- _PAGE EXCERPT_

19. R.E.M. – “So. Central Rain (I’m Sorry)” (1984)

Of all the great artists in this list, many with multiple songs that were potential candidates for inclusion, the most difficult band to pin down was R.E.M. They have tons of fantastic songs in the ’80s without having one that overshadows all the rest. Ultimately, though, “So. Central Rain” was most pivotal for R.E.M. in many ways. True, “Gardening at Night” and “Radio Free Europe” got them in the door, but “So. Central Rain” kicked the door down and got them permanent residency. “So. Central Rain” was R.E.M.’s slickest and most mature recording up to that point in their career.

The primary single from their all-important second album Reckoning, “So. Central Rain” was a staple on college radio, and MTV even gave the video some limited airplay. It reached #85 on the Billboard Hot 100 and set the stage for ever-escalating popularity that went through the roof in the ’90s. But most importantly, “So. Central Rain” is just a killer tune. It’s tight, compact, melodic and with a deeply felt vocal by Michael Stipe.

The freak-out ending, with Stipe wailing achingly and Mike Mills angrily slamming on the piano keys, provides some emotional release from the song’s inherent tension. Stylistically it defines R.E.M.’s early period before their sound became much more expansive beginning on albums like Fables of the Reconstruction and Document.


18. Siouxsie and the Banshees – “Peek-a-Boo” (1988)

The track that became “Peek-a-Boo” started life as a possible b-side for their 1987 cover of Iggy Pop‘s “The Passenger”. The stuttering drumbeat was created from a sample of their song “Gun” played backward, over which wildly inventive instrumentation was added. There’s a madly lurching accordion, a single-note belch of bass, and brief samples of brass laden with effects. “Peek-a-Boo” features a dazzling vocal arrangement in which Siouxsie Sioux sings the lurid carnival freak show lyrics from a different part of the sound spectrum on each line. Her vocal phrasing is ingenious throughout.

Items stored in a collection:
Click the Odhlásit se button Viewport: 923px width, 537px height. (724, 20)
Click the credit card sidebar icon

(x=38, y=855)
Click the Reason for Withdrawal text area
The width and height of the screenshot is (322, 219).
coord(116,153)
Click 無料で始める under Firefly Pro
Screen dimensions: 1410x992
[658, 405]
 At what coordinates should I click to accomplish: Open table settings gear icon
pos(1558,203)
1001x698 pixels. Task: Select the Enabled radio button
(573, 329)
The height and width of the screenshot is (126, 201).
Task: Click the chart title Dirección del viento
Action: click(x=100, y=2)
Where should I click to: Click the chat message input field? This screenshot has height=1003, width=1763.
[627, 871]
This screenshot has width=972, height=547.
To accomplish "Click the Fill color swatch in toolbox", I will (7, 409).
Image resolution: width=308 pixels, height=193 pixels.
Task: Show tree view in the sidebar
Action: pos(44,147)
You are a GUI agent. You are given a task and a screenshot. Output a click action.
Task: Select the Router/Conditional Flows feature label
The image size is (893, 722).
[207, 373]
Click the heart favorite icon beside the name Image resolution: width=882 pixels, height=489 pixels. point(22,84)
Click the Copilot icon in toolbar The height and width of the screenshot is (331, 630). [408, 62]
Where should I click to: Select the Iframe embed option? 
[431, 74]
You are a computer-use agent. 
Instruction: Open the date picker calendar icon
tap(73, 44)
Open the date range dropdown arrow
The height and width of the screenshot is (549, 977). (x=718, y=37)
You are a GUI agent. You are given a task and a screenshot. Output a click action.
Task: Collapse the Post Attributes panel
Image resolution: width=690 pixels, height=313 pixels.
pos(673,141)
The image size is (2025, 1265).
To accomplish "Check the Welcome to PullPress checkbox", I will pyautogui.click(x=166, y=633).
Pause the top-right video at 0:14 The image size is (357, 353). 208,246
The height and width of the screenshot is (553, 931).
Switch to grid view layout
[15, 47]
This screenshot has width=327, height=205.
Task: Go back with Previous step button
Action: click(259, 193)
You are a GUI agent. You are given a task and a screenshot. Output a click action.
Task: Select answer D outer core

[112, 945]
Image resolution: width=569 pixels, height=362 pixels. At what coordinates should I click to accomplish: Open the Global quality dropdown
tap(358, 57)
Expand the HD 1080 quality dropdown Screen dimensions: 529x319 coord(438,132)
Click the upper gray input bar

- _TO-DO LIST_
1) Retype the part of the music list excerpt that starts at "The freak-out ending, with" and ends at "Reconstruction and Document.".
2) Name every album title that appears in the music list excerpt.
The data has no connection to the music list excerpt.

- _SOLUTIONS FOR EACH TASK_
1)
The freak-out ending, with Stipe wailing achingly and Mike Mills angrily slamming on the piano keys, provides some emotional release from the song’s inherent tension. Stylistically it defines R.E.M.’s early period before their sound became much more expansive beginning on albums like Fables of the Reconstruction and Document.

2)
Reckoning
Fables of the Reconstruction
Document